Both Syriza and Podemos top their respective opinion polls.
Jorge Lago, a member of Podemos's "Citizens' Council", says Syriza's potential victory is inspiring a mix of "hope and caution".
"Hope because alternatives to austerity policies have a chance of coming to power in Europe..., but also anxiety over the possible response from bodies that have not been democratically elected like the European Central Bank, the IMF -- the 'troika' -- which have already clearly opted for the politics of fear."
Spain, like Greece, has imposed a harsh austerity programme to try to rescue the government's desperate financial plight.
Spanish Prime Minister Mariano Rajoy's conservative government put in place a painful programme of spending cuts and tax rises in order to save 150 billion euros ($173 billion) between 2012 and 2014.
The cuts came against a background of growing poverty, with nearly one in four workers, 23.7 percent, unemployed in Spain, second only in the EU to Greece, where joblessness reaches 25.8 percent.
Both nations are timidly emerging from recession, with Spain predicting 1.4 percent growth in 2014 and Greece forecasting growth of 0.6 percent. The conservative governments in both nations have warned that left-wing protest parties could derail the recovery.

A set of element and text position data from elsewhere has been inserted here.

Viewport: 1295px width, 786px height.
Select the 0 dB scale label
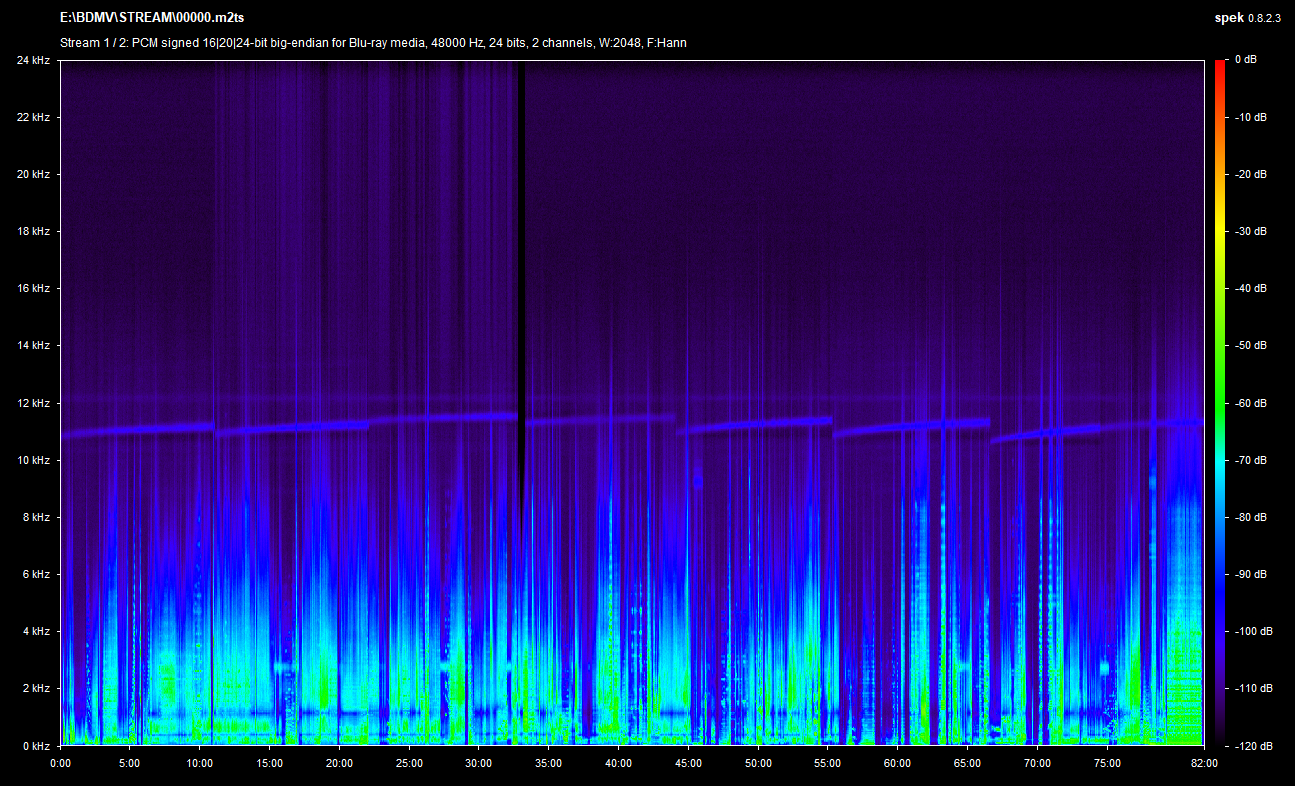(1246, 60)
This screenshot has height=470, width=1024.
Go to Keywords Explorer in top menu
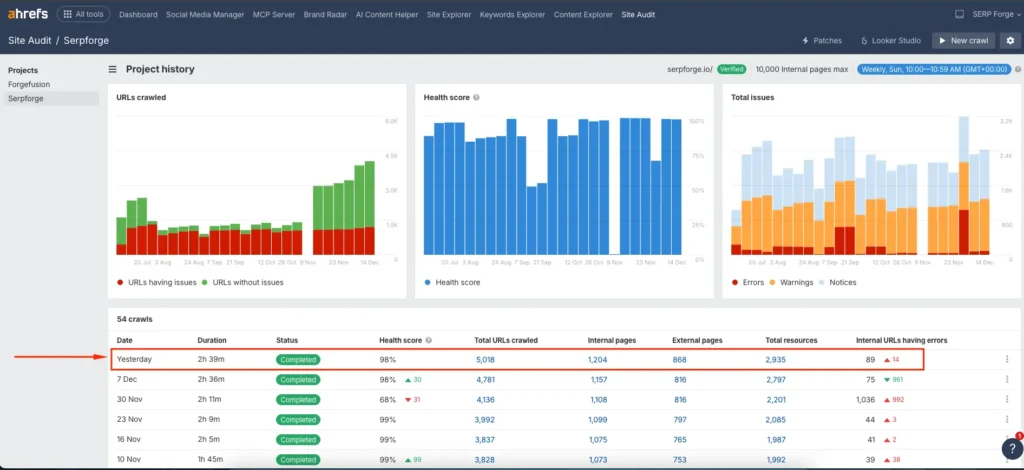512,15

"We are starting to merge from the crisis, we need stability, not instability," Rajoy said during a visit to Athens last week to back his Greek counterpart Antonis Samaras.
The secretary general of Podemos, pony-tailed university professor Pablo Iglesias, has also waded into the Greek election campaign by backing Syriza leader Alexis Tsipras.
"2015 will be the year of change in Spain and in Europe. We will start in Greece. Let's go Alexis, let's go!" he wrote in a Twitter message after the Greek snap election was called last month.
Iglesias will join Tsipras at Syriza's final campaign rally in Athens on Thursday.
- 'Same diagnosis' -
Founded in 2000, Syriza brings together former Marxists, Social Democrats, Trotskyists and anti-establishment groups.
Podemos was born in January 2014 out of the protest movement against the austerity cuts put in place in Spain. It rejects being labelled as a left-wing party even though its policies are distinctly leftist.
But Lago said both parties "share very clearly the same diagnosis: that austerity must end now."
Podemos wants an audit of Spain's debt, which was the equivalent of 96.8 percent of that country's Gross Domestic Product at the end of September, saying that debt restructuring could follow.
Syriza also maintains that Greece’s public debt -- a whopping 175 percent of national output -- is holding back efforts to recover from a six-year recession and should be restructured and partly erased.
It is a vision of a Europe "without austerity, a Europe where the left will play an active role", said Syriza leader and candidate Anna Filini.
Both parties are the product of "the same phenomena", said political science professor Luis Orriols of Madrid's Carlos III University.
It is a response to an "economic crisis within the context of a single currency" which "in debtor nations, like Spain or Greece, have limited their capacity to propose alternative policies".
"There is a perception within society that these political parties can be a solution, not just to the economic crisis, but also to the democratic crisis," he said.
A victory by Syriza in Sunday's general election would be "very important for Podemos and all other anti-establishment parties" in Europe, said Jose Ignacio Torreblanca, a senior analyst at the European Council on Foreign Relations.
It would send the message that there is a "real possibility" that they will govern, "that it is not a utopian project," he added.